Of course, I’ve been wrong five times out of seven, but one of those correct calls came between the 49ers and Ravens, where the Ravens boosted themselves to send Ray Lewis out a champion after he announced he was retiring after the postseason. That team wasn’t going to lose, I could feel it. I was as confident picking the Ravens in that Super Bowl as I would be picking a champion team over perennial losers. They were absolutely a team of destiny. The Los Angeles Rams, I don’t feel that same magic with, and the New England Patriots always seem to lose the Super Bowl against unlikely teams of destiny.
Here’s the snag in that theory, though: The Super Bowl between the Carolina Panthers and Denver Broncos.

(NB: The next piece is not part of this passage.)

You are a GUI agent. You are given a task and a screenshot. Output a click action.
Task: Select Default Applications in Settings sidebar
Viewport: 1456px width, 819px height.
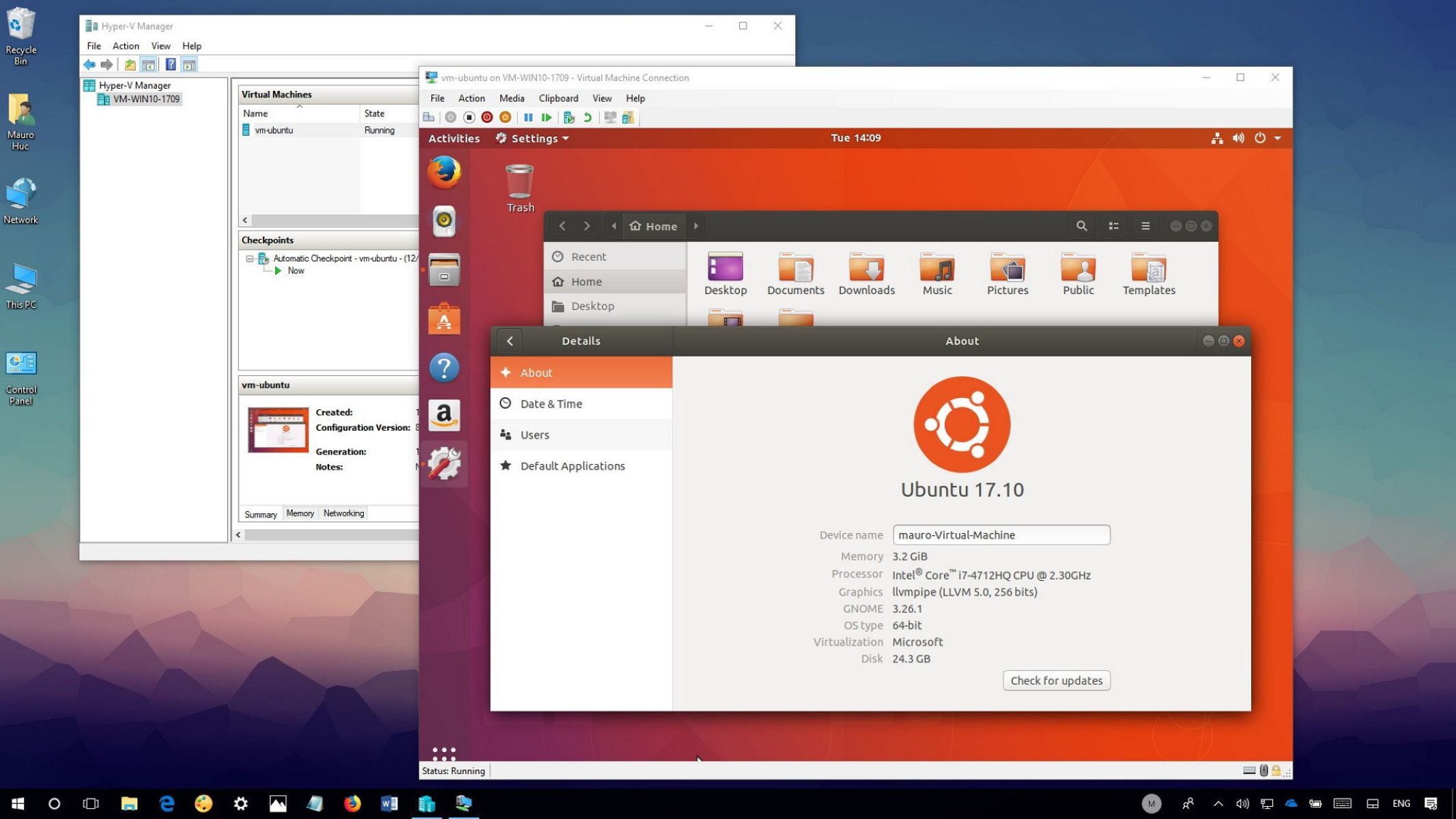(x=572, y=465)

While the Panthers weren’t anything like a team of destiny, Cam Newton had the year of his life, a year he hasn’t been able to match since (and likely not even close). The Denver Broncos, on the other hand, were a team built on spending on proven players to add to a punishing and ruthless defense, with the likes of Demarcus Ware, Aqib Talib, and T.J. Ward. The Los Angeles Rams had a similar approach this year, trading for proven players like Marcus Peters, Brandin Cooks, Aqib Talib, and spending a fortune on Ndamukong Suh. While the defense has debatably gotten worse, they’ve played well when it mattered most, and these all-or-nothing defensive powerhouse teams tend to do pretty well in Super Bowls.
So it’s hard to choose, really. But deep down, I do what I always do when Tom Brady and Bill Belichick are involved: pick them. Despite a 1-2 Super Bowl record when predicting a New England win, there’s always that quality you just can’t find yourself predicting against when it comes to the Patriots. They’re the greatest dynasty in NFL history. That’s hard to pick against.